Data teams often end with technical debt surrounding CI/CD, IaS, observability, and the least privilege principle. Establishing a foundational data platform that proactively addresses these potential gaps would empower teams to concentrate their efforts on building their data pipelines.

AEF: A Paradigm Shift in Data Platform CI/CD

The AEF addresses these challenges by introducing a paradigm shift in data platform development. Its core design principles are:

1. CI/CD and Parameter-Driven Approach:

AEF leverages a multi-repository strategy, with dedicated repositories for:

  1. Orchestration Framework: Maintained by analytics engineers to provide seamless, extensible orchestration and execution infrastructure.
  2. Data Model: Directly used by end data practitioners to manage data models, schemas, and Dataplex metadata.
  3. Data Orchestration: Directly used by end data practitioners to define and deploy data pipelines using levels, threads, and steps.
  4. Data Transformation: Directly used by end data practitioners to define, store, and deploy data transformations.

This separation of concerns allows for independent deployment, scalability, and clear ownership of different platform components. Each repository should have its own CI/CD pipeline, enabling independent deployment and faster iteration cycles.

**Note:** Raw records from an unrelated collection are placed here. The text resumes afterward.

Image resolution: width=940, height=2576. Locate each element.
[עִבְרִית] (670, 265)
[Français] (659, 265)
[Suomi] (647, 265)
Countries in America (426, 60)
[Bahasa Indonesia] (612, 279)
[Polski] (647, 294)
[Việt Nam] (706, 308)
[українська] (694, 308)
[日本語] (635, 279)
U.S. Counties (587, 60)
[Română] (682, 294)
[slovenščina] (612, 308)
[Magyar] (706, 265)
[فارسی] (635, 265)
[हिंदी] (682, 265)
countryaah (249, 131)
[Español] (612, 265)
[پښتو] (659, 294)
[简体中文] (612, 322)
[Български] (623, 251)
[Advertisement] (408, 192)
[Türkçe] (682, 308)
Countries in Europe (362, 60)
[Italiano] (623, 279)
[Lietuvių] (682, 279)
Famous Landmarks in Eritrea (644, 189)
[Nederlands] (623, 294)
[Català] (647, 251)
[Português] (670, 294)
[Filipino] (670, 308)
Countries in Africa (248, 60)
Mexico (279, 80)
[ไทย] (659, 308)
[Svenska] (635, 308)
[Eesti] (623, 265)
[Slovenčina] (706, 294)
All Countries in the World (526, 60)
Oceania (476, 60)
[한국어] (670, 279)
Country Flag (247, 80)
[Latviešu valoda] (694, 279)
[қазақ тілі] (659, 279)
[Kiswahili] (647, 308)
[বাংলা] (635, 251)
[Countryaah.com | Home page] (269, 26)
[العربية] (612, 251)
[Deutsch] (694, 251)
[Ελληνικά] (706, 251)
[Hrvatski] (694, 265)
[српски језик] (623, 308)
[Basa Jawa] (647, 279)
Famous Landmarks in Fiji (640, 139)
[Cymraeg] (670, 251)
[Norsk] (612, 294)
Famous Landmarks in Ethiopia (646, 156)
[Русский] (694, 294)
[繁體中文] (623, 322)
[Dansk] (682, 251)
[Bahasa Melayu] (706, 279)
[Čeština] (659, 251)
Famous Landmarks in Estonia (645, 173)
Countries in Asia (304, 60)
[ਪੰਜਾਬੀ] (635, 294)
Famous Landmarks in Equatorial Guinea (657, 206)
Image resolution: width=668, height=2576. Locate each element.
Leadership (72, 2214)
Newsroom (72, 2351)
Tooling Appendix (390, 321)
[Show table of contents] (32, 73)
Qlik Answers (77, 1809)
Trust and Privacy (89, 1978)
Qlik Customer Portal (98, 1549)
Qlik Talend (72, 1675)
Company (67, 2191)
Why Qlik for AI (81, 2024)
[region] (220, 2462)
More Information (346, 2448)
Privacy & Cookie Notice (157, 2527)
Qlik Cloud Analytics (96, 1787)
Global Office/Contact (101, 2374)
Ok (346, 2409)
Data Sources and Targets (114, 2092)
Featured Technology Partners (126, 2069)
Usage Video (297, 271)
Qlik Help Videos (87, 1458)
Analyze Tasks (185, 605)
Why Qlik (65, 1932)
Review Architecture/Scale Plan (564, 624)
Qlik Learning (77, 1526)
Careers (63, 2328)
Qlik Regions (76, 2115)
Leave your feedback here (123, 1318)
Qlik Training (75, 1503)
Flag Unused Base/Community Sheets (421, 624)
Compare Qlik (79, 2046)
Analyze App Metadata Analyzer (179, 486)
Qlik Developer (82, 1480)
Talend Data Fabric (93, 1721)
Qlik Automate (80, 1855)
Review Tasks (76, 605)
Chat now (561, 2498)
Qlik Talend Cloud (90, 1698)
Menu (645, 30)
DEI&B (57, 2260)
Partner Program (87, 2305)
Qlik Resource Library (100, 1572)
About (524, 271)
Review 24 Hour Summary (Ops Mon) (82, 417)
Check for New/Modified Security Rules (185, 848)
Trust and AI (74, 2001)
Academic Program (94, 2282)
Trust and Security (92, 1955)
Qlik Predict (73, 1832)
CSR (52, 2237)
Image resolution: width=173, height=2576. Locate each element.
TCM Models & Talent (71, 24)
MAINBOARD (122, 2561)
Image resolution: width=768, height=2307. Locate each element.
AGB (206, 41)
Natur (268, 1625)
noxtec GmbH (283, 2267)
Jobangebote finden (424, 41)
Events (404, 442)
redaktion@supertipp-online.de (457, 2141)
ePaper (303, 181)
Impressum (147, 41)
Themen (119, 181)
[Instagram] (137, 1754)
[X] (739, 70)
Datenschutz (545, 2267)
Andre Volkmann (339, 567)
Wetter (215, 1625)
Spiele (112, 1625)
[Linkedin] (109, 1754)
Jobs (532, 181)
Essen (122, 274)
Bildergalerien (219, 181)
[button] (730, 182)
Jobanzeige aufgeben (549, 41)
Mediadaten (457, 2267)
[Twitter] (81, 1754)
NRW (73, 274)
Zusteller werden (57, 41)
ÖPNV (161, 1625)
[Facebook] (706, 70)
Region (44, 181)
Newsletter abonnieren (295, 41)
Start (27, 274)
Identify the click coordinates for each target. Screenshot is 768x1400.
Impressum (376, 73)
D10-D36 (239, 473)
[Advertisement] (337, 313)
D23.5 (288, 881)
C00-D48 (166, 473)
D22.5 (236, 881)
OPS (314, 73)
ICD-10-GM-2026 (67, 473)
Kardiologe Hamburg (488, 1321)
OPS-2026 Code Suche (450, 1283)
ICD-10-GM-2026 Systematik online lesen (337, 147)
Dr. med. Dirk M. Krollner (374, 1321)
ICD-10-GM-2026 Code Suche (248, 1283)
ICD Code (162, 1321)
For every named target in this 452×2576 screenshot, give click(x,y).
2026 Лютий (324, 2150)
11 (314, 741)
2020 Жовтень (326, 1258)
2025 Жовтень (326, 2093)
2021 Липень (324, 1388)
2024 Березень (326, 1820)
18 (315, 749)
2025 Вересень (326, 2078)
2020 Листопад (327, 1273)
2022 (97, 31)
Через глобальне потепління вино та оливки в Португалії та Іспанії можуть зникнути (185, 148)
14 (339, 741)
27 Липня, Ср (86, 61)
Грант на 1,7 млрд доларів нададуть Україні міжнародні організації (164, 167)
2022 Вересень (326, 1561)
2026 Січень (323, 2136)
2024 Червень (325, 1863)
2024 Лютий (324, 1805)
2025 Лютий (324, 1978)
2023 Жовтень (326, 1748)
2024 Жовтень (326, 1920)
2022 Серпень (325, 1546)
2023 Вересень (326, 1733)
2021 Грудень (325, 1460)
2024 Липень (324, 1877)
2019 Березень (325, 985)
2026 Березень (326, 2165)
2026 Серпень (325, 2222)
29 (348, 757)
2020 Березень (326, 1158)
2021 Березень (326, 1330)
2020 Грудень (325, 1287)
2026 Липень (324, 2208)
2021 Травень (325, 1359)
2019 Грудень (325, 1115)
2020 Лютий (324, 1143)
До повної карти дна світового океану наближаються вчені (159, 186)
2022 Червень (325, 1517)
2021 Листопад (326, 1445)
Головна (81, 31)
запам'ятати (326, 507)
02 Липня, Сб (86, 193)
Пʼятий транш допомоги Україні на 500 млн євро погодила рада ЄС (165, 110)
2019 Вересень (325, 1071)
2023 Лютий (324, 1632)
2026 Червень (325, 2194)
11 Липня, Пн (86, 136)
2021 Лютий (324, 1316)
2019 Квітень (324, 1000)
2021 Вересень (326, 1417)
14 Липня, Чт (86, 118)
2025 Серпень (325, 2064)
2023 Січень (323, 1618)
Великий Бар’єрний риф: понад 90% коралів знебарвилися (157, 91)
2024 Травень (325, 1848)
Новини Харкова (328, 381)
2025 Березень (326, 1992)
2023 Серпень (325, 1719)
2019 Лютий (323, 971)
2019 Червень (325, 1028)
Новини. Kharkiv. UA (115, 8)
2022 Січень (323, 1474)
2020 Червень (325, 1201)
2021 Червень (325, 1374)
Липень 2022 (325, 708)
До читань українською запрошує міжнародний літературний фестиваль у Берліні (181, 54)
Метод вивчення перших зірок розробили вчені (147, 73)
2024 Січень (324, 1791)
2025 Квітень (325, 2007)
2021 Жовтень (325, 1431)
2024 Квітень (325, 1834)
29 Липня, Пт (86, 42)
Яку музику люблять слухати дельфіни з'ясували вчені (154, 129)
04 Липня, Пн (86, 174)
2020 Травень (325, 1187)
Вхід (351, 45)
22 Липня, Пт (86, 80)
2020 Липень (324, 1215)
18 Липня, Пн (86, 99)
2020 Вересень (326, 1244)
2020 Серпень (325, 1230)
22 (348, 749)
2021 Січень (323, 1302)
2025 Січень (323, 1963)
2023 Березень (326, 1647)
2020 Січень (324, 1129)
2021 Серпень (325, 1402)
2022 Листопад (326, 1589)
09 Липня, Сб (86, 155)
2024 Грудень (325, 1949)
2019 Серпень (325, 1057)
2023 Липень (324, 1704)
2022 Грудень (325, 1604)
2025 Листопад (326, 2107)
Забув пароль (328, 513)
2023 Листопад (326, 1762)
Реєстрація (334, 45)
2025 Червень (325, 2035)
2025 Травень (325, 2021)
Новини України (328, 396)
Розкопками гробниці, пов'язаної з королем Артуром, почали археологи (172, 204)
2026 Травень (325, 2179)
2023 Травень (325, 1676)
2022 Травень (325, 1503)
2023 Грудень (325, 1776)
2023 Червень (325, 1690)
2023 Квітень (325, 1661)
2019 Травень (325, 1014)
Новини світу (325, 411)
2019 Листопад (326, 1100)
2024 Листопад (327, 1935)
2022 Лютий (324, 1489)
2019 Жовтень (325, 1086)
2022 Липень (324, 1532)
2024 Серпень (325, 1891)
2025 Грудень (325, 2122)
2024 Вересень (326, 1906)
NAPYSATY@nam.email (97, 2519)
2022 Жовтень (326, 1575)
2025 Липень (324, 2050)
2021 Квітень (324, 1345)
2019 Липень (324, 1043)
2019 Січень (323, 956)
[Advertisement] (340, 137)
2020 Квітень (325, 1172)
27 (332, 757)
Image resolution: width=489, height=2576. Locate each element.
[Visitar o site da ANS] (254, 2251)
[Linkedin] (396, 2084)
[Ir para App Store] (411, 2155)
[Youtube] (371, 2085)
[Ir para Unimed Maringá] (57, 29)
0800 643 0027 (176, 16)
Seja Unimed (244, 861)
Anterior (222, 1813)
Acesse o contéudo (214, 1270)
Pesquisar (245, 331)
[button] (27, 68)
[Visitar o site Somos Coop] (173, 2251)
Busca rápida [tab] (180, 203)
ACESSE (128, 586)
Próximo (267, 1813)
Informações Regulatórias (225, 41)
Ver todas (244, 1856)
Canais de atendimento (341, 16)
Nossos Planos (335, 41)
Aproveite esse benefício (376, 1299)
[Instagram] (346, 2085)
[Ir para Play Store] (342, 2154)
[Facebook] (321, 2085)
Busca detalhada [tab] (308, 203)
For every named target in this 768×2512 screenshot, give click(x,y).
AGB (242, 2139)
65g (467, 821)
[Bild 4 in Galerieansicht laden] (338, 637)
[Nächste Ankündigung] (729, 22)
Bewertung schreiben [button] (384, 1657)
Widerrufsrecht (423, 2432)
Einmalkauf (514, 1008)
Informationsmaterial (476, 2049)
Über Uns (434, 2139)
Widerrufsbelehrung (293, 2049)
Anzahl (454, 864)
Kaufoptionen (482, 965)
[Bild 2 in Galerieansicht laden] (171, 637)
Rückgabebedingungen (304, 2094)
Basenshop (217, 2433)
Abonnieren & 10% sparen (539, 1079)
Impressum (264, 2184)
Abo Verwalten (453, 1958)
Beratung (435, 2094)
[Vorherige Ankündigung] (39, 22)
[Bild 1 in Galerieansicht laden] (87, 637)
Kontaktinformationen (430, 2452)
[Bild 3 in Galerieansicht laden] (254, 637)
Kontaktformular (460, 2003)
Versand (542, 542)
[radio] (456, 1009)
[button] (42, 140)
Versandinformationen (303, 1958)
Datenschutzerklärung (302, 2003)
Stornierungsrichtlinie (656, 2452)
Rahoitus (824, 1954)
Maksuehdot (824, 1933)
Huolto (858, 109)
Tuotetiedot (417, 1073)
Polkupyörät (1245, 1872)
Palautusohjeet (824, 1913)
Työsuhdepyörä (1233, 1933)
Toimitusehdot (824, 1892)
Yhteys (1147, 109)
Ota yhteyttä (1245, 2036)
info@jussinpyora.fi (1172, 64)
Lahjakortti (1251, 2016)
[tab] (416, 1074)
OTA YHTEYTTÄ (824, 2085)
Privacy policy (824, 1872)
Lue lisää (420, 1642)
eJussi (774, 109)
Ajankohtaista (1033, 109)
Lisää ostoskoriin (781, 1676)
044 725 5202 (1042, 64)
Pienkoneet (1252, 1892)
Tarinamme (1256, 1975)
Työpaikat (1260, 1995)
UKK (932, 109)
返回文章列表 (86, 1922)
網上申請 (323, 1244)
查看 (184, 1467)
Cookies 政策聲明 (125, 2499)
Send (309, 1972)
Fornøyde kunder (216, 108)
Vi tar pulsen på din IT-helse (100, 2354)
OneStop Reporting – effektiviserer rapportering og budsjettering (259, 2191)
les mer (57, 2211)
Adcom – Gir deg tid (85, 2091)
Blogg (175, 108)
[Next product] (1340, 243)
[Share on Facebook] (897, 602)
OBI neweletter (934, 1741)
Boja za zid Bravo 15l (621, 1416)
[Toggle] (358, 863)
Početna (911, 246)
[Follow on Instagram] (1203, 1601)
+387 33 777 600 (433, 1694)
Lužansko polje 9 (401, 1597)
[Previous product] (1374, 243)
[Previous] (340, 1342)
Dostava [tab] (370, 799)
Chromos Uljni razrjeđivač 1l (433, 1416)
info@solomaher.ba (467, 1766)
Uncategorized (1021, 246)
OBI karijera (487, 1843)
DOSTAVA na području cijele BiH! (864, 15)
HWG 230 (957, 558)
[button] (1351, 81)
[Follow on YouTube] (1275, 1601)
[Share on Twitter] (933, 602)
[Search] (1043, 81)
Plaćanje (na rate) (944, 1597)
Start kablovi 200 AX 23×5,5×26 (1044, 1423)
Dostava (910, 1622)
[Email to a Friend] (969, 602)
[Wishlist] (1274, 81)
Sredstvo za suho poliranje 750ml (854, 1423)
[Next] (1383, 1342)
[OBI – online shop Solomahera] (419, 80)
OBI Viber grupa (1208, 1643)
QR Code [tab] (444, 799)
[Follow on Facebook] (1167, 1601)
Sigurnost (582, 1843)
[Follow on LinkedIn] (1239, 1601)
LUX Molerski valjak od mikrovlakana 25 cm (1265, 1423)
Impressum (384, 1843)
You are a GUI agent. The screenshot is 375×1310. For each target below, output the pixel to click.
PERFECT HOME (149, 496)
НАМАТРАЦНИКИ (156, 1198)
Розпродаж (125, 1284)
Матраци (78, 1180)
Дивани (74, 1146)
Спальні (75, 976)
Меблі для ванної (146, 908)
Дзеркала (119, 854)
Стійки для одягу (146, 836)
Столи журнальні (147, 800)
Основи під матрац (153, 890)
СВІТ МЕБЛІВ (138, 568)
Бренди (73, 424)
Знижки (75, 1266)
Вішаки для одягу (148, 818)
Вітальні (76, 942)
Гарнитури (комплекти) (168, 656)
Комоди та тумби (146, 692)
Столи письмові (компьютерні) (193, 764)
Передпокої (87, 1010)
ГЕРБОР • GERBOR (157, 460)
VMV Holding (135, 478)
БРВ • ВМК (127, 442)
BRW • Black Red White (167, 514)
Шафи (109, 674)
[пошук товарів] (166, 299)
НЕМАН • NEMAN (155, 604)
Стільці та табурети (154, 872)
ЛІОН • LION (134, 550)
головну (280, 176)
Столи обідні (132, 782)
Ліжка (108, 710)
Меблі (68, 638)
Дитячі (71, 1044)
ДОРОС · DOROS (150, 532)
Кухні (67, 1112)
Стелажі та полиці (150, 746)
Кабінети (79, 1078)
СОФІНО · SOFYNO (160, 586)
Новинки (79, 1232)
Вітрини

2. Embracing the Analytics Engineering Concept:

AEF is built on the principles of analytics engineering, empowering data practitioners to independently build, organize, transform, and document data using software engineering best practices. This fosters a self-service data platform where data practitioners can create their own data products while adhering to a federated computational governance model.

3. Agnostic to Orchestration and Processing Tools:

AEF is designed to be agnostic to the orchestration tool and data processing engine. While it provides sample orchestration code for Cloud Workflows, and Cloud Composer it can be integrated with other tools based on specific needs. This flexibility allows for seamless integration with existing systems and future-proofs the data platform.

4. Serverless-First Approach:

AEF prioritizes serverless technologies, leveraging the scalability, cost-effectiveness, and ease of use of services like Cloud Functions, BigQuery, and Cloud Workflows. This minimizes the need for long-term running servers, reducing operational overhead and costs.

5. Cost-Effectiveness:

By leveraging serverless technologies and providing a standardized framework for data pipeline development, AEF significantly reduces the overall cost of building and operating a data platform. This ensures cost-effectiveness and makes the platform accessible to a wider range of organizations.

Multi-Repository Strategy is Core to AEF

While data models are rarely changed due to their significant impact, they require robust schema evolution controls. Data pipelines, however, change more frequently and are developed by various personas. Reusable data transformations can also be shared across teams.

Additionally, core capabilities must be secured and standardized to ensure availability for multiple diverse teams while enabling a self-served data platform experience.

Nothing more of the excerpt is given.